VF: My creative process is driven mainly by the visual stimuli of my everyday life. My earliest works, between 2020 and 2022, were a mixture of memories and family photographs. Over the years, as I gained experience and confidence in my production, I added to these inspirations more formal references — such as other figurative artists — as well as images from social media, and especially memories of scenes, places, and people I come across in my daily life.
BJ: Trained in architecture and urbanism, how does this background influence the way you think about space, composition, and structure in your work?
VF: Being an artist-architect is of great importance to my practice. My training in architecture and urbanism helps me mentally design scenes and imagine environments that support the narrative being told. I believe everyday life is full of sociocultural signs capable of expressing contemporaneity and Brazilian singularities.
The choices of colors, textures, objects, furniture, spatial arrangement, and the interaction of the figures portrayed with all of this stem from an architectural way of thinking.

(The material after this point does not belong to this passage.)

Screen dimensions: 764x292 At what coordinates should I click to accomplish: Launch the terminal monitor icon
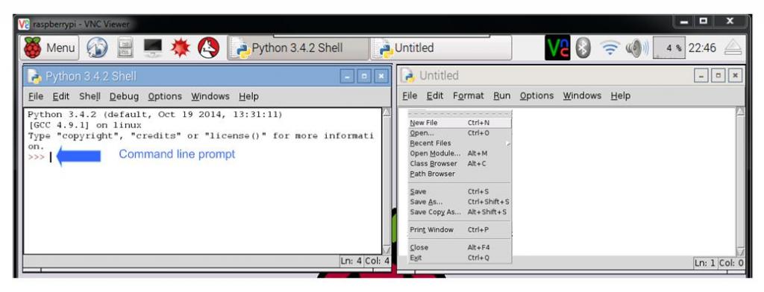click(x=152, y=48)
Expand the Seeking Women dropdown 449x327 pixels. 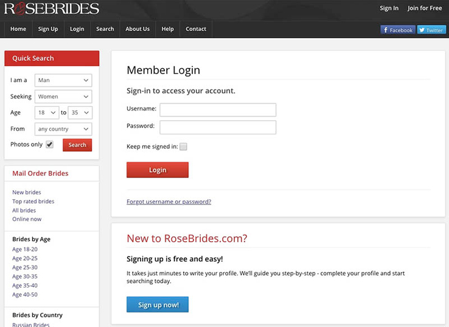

BJ: You’ve mentioned being influenced by graffiti and street art, alongside classical Brazilian painters. How does this influence show up in your work today?
VF: São Paulo, my hometown, is deeply shaped by street art. In my adolescence, when I began developing my own drawing language, I was inspired by artists such as Os Gêmeos, Crânio, and Mag Magrela, whose visual languages engage with Brazilian tradition while innovating through contemporary themes.

BJ: You frequently use your own face and body through deformed or fragmented self-portraits. Why is self-representation important to you, and what does it allow you to explore?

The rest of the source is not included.